• **Information shown**:
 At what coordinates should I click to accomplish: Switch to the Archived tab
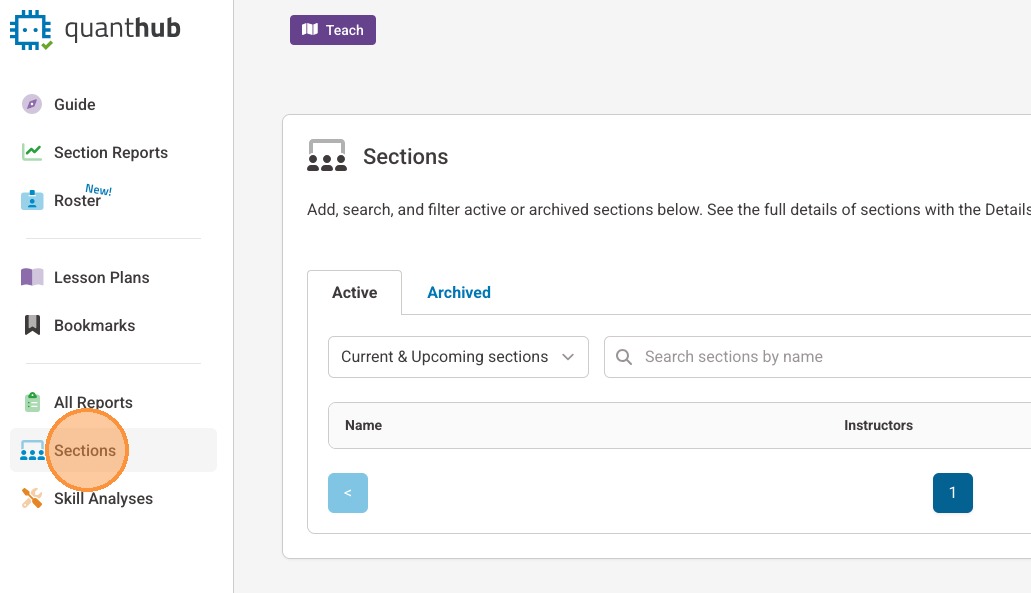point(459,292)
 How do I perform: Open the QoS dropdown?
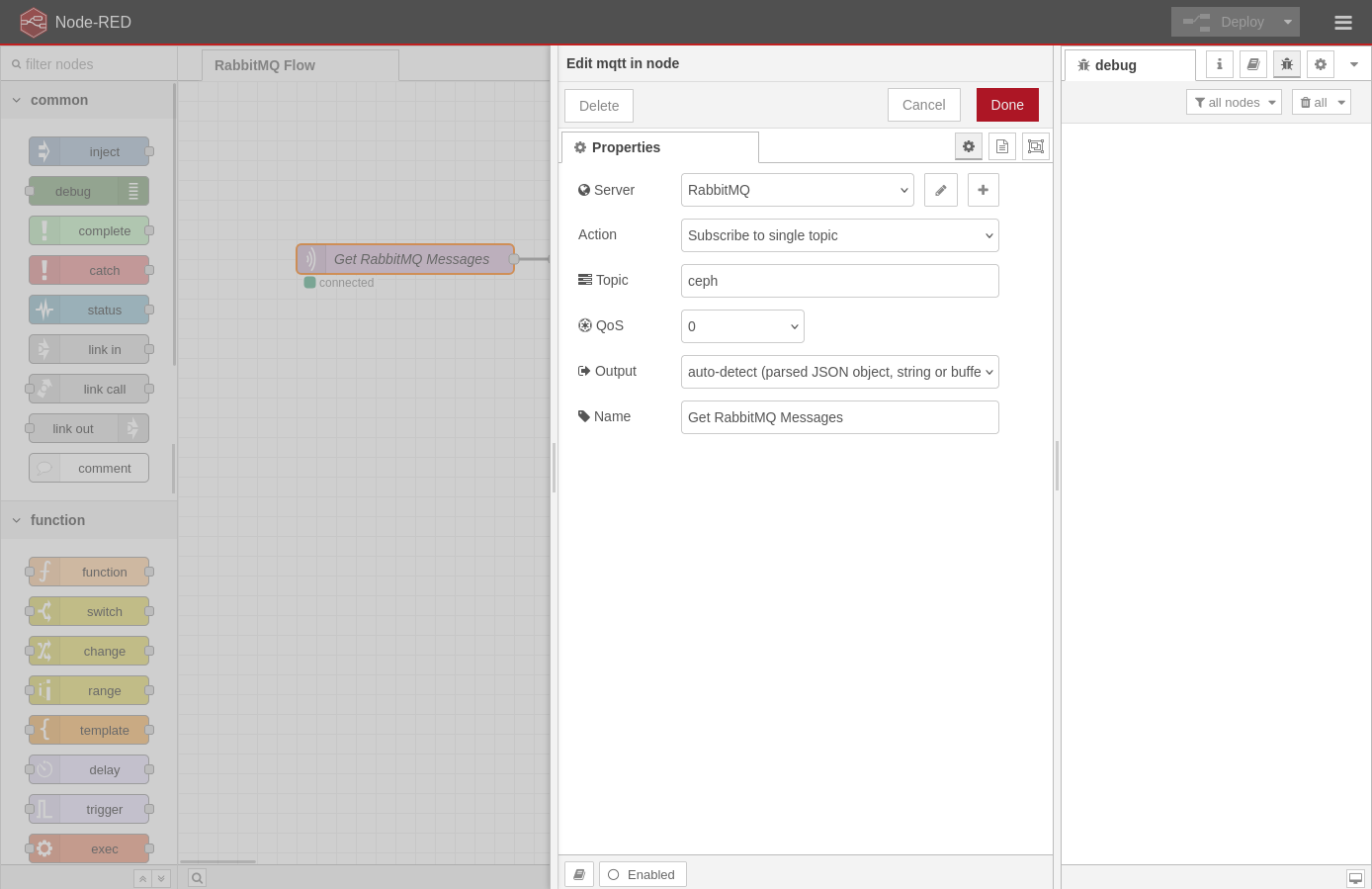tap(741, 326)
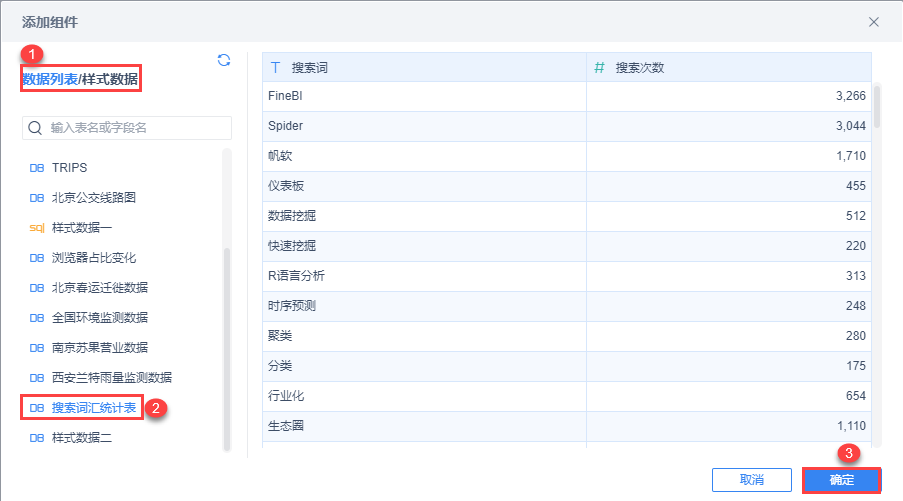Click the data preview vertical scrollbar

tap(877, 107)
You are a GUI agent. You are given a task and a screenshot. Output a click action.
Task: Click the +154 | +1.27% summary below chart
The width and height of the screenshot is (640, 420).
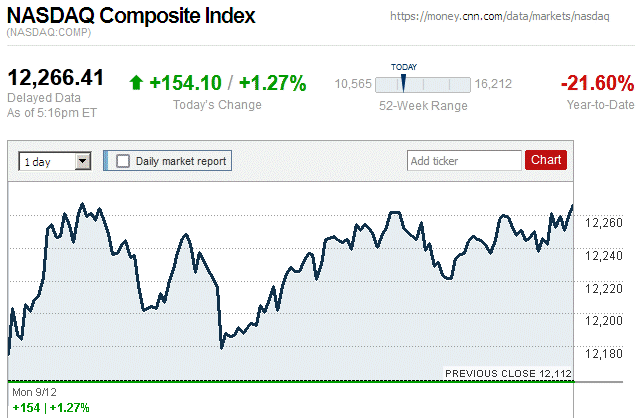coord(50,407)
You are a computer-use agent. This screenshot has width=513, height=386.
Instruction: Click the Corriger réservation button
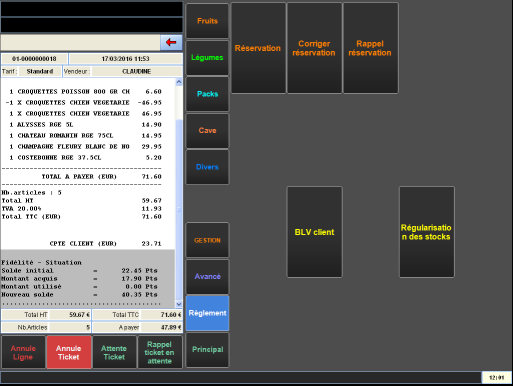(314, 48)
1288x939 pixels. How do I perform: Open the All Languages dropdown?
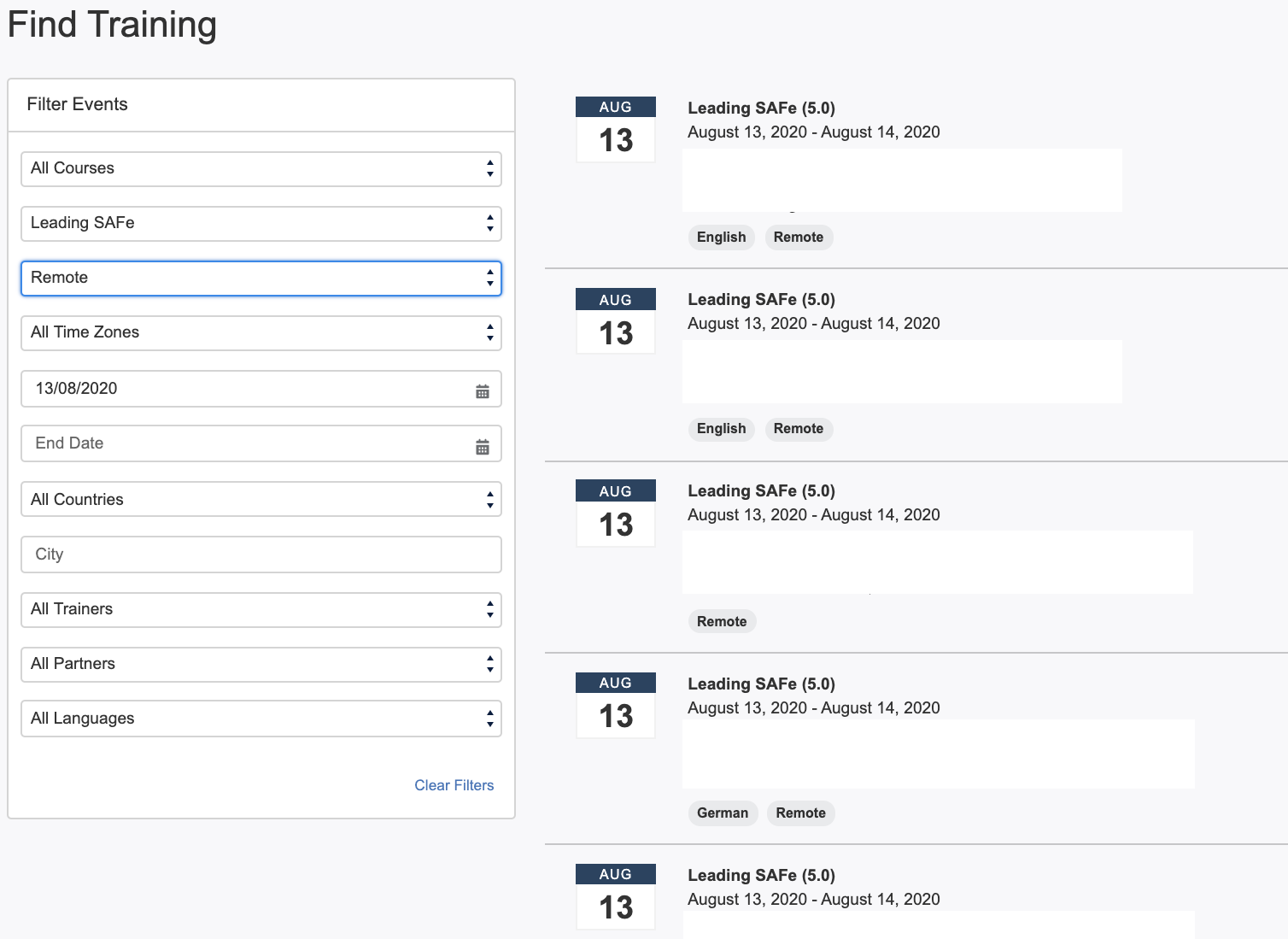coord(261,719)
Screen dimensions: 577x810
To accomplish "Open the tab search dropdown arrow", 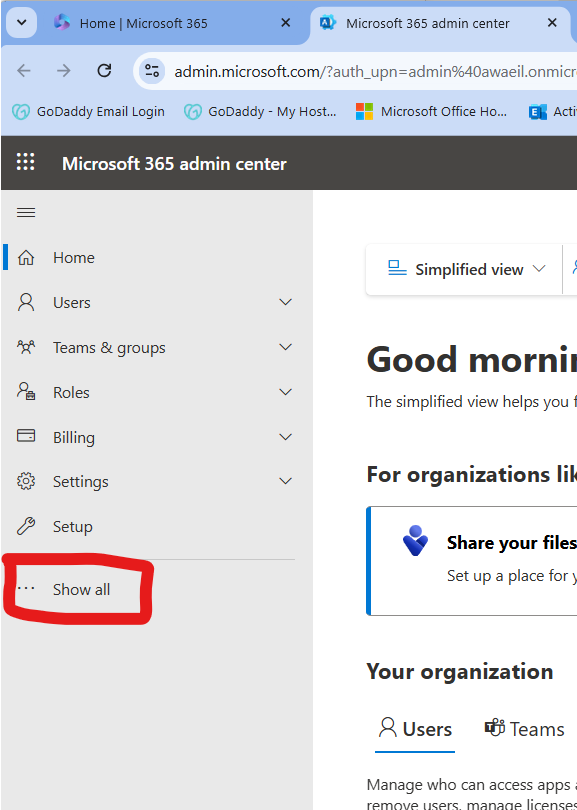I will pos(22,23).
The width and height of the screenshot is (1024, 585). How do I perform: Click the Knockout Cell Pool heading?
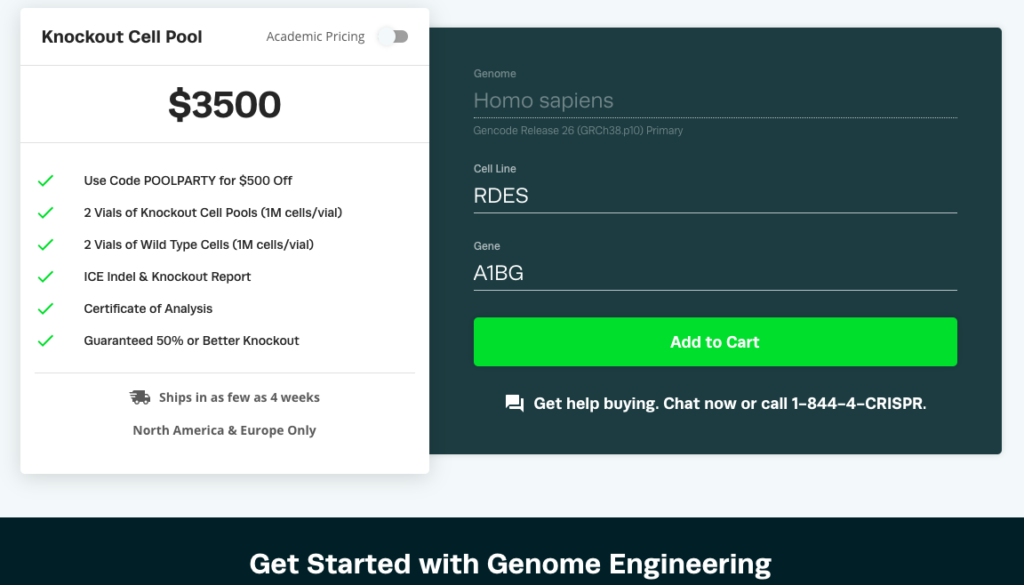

• **Work to be completed**: Would you please return all lines of the data that include the word "agent"?

• **Solution**:
You are a GUI agent. You are given a task and a screenshot. Output a click action.
You are a computer-use agent. This screenshot has width=513, height=386.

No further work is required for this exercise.